Migranti: la scissione

Dietro lo slogan #portichiusi si è aperto un mondo e come da tradizione, l’uomo si divide in fazioni. il Ministro dell’interno, autore di un blocco verso le ong che operano in mare e fruitore dei risultati ottenuti dall’ex ministro Minniti, sostenuti da una destra “sovranista” avversa ad ogni forma di immigrazione sta trovando, in egual misura, approvazione e denigrazione nell’elettorato nazionale.

I favorevoli all’immigrazione  vedono dalla loro parte, oltre alla pietà, la Chiesa Cattolica e buona parte degli intellettuali italiani, preoccupati per un’indiscriminato uso dell’odio come arma d’unione.

Le problematiche legate ad una convulsa guerra all’immigrazione, per lo più di origine africana, non porta solo all’aumento di razzismo e astio. I disagi legati alla lotta governativa contro l’accoglienze degli stranieri stanno rapidamente portando ad una serie di problematiche molto complesse. Innanzi tutto col decreto Sicurezza, molti regolari sono diventati irregolari, molte strutture impegnate nell’integrazione dei nuovi arrivati stanno chiudendo battenti o ritrovandosi senza fondi da utilizzare per il bene comune. I senzatetto aumentano e gli italiani che si occupavano di loro stanno perdendo il lavoro. Tutto questo grazie ad un’efficace ma dannoso slogan propagandistico.

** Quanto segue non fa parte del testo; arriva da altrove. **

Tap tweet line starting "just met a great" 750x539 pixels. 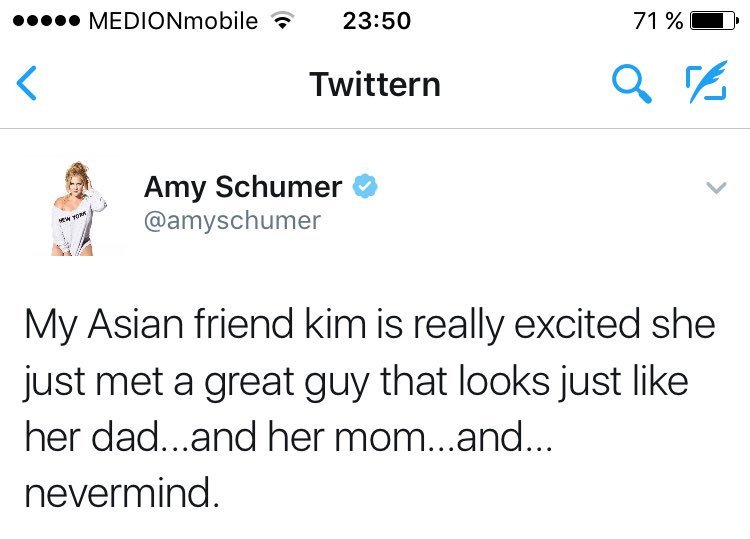pyautogui.click(x=356, y=382)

Per quanto sostenitori e fautori dell’odio dilagante esultino, dall’alto della loro saccenza, non hanno fatto i conti con i dati reali e le previsioni di chi lavora attorno al vero controllo migratorio. Frontex si dice molto preoccupata, le previsioni per il 2019 son tutt’altro che rosee, la guardia costiera libica è al limite dei crimini contro l’umanità e la Spagna si avvicina pericolosamente alle elezioni. Se gli iberici iniziano a rallentare il traffico di uomini sulle loro coste, la rotta riprenderà a passare dall’Italia. Se i migranti non riescono a passare con le buone, lo faranno con le cattive maniere. In un modo o nell’altro continueranno ad arrivare.

Tra dati dell’agenzia frontieristica sbuca anche un numero particolare. Gli arrivi nell’UE nel 2018 hanno toccato quota 150’000. Gli irregolari sparpagliati tra le nazioni comunitarie però sono oltre 360’000. Il che dimostra come anche chi arriva regolarmente possa in qualche modo elidere il sistema anti migratorio adottato dalla nostra amata Unione, con o senza Schengen.